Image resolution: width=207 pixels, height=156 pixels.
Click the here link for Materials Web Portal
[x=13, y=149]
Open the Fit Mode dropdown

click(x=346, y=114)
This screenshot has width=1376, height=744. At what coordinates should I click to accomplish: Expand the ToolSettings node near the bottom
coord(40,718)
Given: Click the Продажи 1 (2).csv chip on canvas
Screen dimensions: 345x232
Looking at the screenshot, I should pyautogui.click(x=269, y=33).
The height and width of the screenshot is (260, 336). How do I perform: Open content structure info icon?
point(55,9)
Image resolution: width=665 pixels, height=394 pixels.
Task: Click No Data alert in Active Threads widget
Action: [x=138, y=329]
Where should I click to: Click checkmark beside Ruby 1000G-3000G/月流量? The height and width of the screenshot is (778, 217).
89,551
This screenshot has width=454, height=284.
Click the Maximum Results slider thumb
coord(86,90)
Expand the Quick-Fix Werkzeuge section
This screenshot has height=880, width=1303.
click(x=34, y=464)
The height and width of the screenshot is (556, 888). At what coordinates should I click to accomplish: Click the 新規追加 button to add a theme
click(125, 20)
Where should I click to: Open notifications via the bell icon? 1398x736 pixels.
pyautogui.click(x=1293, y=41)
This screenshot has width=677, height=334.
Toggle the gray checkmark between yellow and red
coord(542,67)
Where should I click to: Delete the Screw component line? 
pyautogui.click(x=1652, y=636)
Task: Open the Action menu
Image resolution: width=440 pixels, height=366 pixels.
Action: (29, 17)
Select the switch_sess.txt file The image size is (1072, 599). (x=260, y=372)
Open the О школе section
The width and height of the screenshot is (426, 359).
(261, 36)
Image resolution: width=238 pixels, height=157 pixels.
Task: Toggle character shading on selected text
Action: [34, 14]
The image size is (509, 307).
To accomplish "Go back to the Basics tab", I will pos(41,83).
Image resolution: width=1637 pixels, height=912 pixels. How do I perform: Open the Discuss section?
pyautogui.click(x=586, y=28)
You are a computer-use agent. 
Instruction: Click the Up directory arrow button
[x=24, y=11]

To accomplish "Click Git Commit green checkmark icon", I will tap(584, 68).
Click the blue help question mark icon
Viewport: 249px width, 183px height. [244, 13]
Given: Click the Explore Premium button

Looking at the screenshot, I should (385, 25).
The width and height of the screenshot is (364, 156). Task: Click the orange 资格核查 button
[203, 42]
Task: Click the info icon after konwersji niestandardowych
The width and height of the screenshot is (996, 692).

## Problem statement
Take the part of the items that opens with the line containing "Image resolution: width=1637" and closes with the last of the items, and write it out again with "Comments" substituted for "Discuss" and nothing else altered.

## The response
Image resolution: width=1637 pixels, height=912 pixels. How do I perform: Open the Comments section?
pyautogui.click(x=586, y=28)
You are a computer-use agent. 
Instruction: Click the Up directory arrow button
[x=24, y=11]

To accomplish "Click Git Commit green checkmark icon", I will tap(584, 68).
Click the blue help question mark icon
Viewport: 249px width, 183px height. [244, 13]
Given: Click the Explore Premium button

Looking at the screenshot, I should (385, 25).
The width and height of the screenshot is (364, 156). Task: Click the orange 资格核查 button
[203, 42]
Task: Click the info icon after konwersji niestandardowych
The width and height of the screenshot is (996, 692).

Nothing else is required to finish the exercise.